Çiftler oynamayı çok seviyorum. Tenis gibi bireysel bir sporun içindeki sosyallik aslında. Kortu bir arkadaşınızla paylaşmak, aranızdaki o iletişim beni mutlu ediyor. Sorumluluk paylaşıyorum ve bu benim oyunuma olumlu yansıyor. Servis, return ve vole için iyi bir antrenman oluyor. Özellikle bazı haftalarda teklerde istediğim performansı ortaya koyamadıysam çiftlerde devam edip maç ritmimi yükseltiyorum.
Yeni ekibinle de beraber bu yıl dört turnuva kazandın. Sıralamada yükseliyorsun. 2019 için kısa dönemi ve sene sonunu düşünürsek, hedeflerin neler?

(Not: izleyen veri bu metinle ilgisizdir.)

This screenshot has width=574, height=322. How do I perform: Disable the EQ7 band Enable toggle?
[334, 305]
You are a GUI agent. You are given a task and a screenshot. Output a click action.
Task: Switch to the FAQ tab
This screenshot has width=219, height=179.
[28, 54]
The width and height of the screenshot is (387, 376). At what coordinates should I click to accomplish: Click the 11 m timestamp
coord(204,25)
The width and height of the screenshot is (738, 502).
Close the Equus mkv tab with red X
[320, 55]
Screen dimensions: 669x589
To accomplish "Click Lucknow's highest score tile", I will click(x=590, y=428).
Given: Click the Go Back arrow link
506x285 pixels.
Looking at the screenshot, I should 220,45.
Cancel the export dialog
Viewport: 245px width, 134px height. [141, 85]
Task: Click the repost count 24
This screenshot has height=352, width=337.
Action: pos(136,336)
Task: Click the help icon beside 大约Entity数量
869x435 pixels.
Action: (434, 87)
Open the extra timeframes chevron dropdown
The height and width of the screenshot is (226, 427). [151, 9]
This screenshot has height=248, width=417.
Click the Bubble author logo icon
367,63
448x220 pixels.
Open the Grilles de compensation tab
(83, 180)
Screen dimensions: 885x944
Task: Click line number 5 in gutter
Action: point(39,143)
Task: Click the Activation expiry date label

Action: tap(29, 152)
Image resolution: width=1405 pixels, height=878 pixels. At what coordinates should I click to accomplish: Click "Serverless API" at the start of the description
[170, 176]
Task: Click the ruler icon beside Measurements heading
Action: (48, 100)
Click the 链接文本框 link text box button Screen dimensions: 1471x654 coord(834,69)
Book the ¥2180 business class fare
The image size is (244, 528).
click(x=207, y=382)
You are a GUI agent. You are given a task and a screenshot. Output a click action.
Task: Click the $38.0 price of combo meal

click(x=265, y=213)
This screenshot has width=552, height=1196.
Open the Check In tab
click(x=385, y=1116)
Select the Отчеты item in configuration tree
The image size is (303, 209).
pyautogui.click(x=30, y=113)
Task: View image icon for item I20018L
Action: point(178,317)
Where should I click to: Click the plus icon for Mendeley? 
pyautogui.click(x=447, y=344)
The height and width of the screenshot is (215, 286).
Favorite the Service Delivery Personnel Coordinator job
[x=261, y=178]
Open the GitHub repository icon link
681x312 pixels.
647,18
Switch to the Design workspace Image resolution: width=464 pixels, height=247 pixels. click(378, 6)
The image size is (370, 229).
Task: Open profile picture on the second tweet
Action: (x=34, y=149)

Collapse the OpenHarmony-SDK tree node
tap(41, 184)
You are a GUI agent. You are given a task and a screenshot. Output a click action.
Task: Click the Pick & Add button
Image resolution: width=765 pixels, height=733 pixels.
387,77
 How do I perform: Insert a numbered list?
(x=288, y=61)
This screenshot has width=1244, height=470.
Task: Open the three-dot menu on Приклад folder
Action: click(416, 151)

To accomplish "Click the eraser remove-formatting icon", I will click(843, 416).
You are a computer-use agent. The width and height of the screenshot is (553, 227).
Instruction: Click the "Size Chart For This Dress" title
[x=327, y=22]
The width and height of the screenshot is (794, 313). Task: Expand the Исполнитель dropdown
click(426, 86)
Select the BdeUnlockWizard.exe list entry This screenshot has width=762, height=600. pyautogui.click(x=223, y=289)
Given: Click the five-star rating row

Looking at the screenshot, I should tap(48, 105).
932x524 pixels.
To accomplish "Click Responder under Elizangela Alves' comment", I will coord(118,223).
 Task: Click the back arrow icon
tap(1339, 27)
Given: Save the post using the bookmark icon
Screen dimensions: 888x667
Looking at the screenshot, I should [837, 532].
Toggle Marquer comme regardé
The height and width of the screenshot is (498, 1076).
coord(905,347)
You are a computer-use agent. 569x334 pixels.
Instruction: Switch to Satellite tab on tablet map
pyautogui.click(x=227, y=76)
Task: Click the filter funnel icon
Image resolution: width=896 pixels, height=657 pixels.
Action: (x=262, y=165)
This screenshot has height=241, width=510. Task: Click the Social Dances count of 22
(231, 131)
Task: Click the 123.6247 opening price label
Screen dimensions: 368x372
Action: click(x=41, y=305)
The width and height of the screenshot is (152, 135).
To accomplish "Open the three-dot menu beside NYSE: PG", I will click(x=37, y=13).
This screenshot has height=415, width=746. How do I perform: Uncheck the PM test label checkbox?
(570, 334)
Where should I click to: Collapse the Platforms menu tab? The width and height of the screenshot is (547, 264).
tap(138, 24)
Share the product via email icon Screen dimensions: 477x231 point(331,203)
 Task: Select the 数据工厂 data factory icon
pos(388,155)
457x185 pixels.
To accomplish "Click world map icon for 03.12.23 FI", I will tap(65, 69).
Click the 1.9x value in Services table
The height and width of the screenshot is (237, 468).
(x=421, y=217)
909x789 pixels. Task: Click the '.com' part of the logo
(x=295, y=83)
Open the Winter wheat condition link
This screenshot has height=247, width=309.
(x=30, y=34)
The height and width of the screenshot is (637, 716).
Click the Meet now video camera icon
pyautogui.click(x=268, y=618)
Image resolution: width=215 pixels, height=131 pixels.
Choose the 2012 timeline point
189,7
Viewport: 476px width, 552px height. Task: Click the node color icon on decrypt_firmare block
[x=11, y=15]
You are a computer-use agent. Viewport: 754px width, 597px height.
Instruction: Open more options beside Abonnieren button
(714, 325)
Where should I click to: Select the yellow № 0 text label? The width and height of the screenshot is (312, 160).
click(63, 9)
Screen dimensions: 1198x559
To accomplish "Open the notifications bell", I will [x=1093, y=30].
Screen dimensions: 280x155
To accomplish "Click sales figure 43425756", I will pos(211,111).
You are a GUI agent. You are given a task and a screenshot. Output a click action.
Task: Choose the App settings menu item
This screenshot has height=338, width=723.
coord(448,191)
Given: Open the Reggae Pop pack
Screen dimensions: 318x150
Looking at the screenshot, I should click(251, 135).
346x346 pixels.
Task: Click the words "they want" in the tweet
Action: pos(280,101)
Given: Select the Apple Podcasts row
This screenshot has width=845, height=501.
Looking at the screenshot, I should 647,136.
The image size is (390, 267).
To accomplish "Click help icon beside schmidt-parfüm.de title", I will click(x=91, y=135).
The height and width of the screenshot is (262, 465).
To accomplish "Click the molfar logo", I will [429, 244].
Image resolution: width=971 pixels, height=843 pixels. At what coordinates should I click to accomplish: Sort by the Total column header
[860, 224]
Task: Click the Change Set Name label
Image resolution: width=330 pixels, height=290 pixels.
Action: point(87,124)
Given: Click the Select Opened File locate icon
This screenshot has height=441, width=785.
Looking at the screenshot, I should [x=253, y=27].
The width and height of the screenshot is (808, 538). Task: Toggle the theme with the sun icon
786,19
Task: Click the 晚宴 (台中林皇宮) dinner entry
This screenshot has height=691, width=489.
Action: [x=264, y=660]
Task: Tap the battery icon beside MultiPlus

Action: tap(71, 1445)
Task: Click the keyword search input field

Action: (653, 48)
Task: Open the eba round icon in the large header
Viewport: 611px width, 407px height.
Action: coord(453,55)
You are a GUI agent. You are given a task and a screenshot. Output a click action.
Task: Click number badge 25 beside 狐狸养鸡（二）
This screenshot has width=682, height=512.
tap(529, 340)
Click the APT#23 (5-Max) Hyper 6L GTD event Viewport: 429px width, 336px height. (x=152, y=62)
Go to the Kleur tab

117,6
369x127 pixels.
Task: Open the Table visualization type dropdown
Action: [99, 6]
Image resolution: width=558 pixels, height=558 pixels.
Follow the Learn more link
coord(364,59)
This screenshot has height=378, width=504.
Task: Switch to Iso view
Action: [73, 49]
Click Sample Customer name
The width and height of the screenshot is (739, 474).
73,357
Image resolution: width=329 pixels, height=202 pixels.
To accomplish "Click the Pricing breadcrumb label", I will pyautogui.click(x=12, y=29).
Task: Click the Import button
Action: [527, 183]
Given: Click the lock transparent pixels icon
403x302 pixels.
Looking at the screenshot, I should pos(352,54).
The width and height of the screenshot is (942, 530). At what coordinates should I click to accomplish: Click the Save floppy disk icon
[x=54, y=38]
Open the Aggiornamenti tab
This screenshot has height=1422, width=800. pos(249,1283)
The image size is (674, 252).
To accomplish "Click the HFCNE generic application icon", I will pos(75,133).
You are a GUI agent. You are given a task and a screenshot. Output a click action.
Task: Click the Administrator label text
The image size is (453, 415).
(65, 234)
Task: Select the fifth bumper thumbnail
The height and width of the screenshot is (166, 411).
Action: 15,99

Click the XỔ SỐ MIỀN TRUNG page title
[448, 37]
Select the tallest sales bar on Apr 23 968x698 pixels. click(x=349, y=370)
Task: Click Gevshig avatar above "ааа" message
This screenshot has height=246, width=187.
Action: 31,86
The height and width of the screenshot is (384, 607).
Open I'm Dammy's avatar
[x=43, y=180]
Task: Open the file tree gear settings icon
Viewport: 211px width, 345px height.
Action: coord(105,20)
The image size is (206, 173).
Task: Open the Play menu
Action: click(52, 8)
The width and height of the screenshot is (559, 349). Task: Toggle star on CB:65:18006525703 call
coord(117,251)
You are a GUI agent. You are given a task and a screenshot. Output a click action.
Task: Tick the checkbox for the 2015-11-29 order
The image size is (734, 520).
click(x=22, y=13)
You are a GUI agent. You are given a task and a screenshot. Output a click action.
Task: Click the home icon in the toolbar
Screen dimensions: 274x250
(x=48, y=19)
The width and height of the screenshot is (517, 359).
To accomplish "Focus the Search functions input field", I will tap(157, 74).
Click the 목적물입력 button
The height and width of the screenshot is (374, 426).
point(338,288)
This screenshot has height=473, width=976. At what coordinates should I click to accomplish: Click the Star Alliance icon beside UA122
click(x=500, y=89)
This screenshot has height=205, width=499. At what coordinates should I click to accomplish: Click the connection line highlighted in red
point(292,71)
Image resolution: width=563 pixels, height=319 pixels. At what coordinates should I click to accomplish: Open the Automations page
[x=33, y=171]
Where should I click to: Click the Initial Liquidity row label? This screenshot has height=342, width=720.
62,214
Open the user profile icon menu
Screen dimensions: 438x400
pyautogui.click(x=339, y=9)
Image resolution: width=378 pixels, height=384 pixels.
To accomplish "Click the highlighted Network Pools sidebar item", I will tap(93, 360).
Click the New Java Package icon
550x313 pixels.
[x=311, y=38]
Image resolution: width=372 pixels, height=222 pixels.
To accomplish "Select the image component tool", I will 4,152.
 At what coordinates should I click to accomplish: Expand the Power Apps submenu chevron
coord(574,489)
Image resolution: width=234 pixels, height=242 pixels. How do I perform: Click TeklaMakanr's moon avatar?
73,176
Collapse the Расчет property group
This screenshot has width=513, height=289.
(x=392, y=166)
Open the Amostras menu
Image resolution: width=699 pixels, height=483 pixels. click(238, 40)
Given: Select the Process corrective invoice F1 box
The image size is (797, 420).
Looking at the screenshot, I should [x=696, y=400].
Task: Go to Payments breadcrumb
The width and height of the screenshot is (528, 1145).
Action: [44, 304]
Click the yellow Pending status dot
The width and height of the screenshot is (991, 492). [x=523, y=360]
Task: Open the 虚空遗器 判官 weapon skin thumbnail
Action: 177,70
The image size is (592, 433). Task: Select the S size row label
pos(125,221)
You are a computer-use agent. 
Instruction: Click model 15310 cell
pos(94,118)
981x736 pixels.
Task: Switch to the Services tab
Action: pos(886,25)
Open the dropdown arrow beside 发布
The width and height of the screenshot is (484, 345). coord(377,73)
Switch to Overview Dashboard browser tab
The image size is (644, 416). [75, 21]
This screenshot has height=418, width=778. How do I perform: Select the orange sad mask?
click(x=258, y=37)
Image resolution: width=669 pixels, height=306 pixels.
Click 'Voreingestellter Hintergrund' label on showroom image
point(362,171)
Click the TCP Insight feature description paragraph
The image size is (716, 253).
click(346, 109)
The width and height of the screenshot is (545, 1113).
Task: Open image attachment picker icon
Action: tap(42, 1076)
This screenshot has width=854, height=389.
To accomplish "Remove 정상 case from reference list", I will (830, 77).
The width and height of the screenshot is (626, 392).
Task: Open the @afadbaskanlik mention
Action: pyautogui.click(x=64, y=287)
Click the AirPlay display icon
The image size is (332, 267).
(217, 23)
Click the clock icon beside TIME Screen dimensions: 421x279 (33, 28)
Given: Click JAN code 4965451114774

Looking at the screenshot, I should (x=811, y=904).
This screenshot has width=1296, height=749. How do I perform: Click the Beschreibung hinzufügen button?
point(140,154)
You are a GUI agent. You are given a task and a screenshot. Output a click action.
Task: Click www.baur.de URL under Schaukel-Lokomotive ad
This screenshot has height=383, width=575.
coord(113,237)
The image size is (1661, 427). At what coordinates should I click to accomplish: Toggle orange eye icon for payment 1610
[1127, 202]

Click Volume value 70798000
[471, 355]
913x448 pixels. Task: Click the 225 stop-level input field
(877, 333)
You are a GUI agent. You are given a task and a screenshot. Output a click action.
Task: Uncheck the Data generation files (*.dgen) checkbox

Bu seneki hedeflerime ulaşıyor olmak beni çok motive ediyor. Çok planlı çalışıyoruz ve bunun karşılığını yavaş yavaş almaya başladık. Orta dönem hedefimiz, önümüzdeki senenin başında Avustralya Açık’ta eleme oynayabilmek. Doğru turnuva seçimi yaptığımızdan bence gerçekçi bir hedef gibi görünüyor. Kısa dönemde ise önümüzdeki iki haftada toprak korta adaptasyon antrenmanlarımızı yapıp üç veya dört hafta Avrupa’da turnuva oynamak. Bu ritimle iyi bir yaz geçirirsem hedeflerime biraz daha yaklaşacağımı düşünüyorum.